Whilst Delaware’s specialist offering is very broad, at the other end of the spectrum, the Isle of Man has selected a very niche area. It has chosen the space industry as one of its selling points and the government has led a cross-sectoral approach to promote the island for space business (http://www.spaceisle.com/sector.html). This highlights that:
• The Isle of Man has more International Space University (ISU) graduates working in its space and finance industry per head of population than any other jurisdiction in the world.
• The Isle of Man is recognised as a leading niche player focused on cutting edge space asset financing.
• The Isle of Man is home to the world’s leading satellite operators.
• The island is home to industry-leading not-for-profit associations such as the International Institute of Space Commerce and the Space Data Association.
The local legal community, notably the larger firms, which have expertise in asset financing and dispute resolution, have happily added space law to their areas of ‘expertise’.
Other jurisdictions highlight their geographical advantages: Singapore for South and South East Asia, Sweden for East v West neutrality and Dubai for the Middle East.
The approach from the Dublin Dispute Resolution Centre is interesting. It highlights its specialism as support for foreign direct investment (FDI). It does not claim any radically new or innovative approach but just to have made adjustments to support businesses and contribute to a business-friendly environment.
Part 1: What makes an attractive Commercial Dispute Resolution Centre?
– Local specialism: Developing a local specialism gives institutions distinct advantages. In the US, Delaware is the preferred choice for 47% of M&A disputes, amounting to more than $1 billion annually. The Isle of Man serves as jurisdiction of choice for maritime limitation claims due to its local law and Paris’s ICC is the most commonly used institution for arbitration – about 56% of global market share.
– Geographical location/time zone: Clients of CDR centres in Ireland, Dubai, Isle of Man, Scotland, Singapore have cited their location and time zone as significant advantages.
– Speed: Streamlined systems are more appealing and make a better experience for clients. In Ireland, 90% of commercial cases conclude within a year. In Dubai, the e-registry means 90% of small claims are resolved within 3 weeks. The majority of cases in England and Wales are resolved within 6 months.
– Common law legal system and an independent and experienced judiciary: Ireland, Dubai, London, Isle of Man, Scotland, Singapore have proved to be attractive to CDR clients.

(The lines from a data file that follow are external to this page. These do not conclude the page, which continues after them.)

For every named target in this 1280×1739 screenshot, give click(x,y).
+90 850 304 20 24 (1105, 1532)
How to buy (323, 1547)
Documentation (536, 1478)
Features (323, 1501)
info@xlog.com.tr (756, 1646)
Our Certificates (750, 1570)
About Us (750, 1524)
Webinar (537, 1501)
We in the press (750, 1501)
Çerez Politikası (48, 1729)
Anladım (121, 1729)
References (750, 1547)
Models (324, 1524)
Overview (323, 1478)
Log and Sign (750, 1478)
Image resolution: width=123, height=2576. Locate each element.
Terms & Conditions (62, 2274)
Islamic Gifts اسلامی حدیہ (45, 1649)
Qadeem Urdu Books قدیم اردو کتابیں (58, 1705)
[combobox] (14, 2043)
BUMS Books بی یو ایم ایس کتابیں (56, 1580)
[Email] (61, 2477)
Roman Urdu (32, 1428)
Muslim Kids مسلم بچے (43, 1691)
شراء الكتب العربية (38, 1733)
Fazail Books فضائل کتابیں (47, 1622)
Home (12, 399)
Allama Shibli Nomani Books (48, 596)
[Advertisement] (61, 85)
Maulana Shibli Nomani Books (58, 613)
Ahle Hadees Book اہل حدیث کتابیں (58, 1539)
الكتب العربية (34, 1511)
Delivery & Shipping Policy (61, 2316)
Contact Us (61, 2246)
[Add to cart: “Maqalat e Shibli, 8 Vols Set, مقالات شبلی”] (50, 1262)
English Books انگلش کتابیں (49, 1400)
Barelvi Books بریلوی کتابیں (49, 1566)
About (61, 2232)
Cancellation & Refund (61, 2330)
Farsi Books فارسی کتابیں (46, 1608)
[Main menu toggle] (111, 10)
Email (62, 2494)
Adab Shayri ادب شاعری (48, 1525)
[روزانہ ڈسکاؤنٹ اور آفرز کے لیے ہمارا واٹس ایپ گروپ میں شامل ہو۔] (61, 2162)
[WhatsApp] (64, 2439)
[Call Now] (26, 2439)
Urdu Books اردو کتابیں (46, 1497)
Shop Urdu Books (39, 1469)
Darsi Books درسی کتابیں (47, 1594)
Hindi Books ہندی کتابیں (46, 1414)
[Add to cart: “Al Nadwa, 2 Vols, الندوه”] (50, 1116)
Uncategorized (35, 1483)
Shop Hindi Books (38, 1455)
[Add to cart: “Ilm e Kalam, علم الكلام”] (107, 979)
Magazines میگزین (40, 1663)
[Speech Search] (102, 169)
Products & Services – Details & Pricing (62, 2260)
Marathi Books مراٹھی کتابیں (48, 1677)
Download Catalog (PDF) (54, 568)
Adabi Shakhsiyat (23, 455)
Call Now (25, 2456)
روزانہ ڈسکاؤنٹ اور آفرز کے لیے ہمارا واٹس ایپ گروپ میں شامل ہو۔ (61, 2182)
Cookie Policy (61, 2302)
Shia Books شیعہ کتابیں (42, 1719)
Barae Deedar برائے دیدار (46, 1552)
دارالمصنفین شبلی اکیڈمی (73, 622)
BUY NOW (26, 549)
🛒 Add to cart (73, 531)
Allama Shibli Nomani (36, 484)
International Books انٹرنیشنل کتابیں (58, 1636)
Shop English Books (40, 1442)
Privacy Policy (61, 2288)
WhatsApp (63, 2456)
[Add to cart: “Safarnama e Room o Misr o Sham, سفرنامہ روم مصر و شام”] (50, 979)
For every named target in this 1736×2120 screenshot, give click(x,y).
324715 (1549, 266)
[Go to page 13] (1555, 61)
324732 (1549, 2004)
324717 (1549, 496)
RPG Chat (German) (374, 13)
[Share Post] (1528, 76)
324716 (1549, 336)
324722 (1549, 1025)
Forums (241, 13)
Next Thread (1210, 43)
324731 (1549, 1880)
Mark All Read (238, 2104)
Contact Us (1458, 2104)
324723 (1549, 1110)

– Access and expertise: Breadth and depth of local legal expertise as well as openness to foreign legal experts found in London, Paris and Singapore have proved attractive.
– Supportive government and legislative environment: CDR clients are more comfortable working within a jurisdiction where both government and legislation are supportive of litigation alternatives.
– Excellent facilities and supporting services: Premium facilities draw in clients, with many mentioning London’s Rolls Building, Singapore’s Maxwell Chambers, as well as centres in Dublin and Scotland.
– Enforceability: Support from the courts for the implementation of arbitral agreements is essential. This is mentioned by all but is not a differentiating factor since most jurisdictions are now signatories to the New York Convention.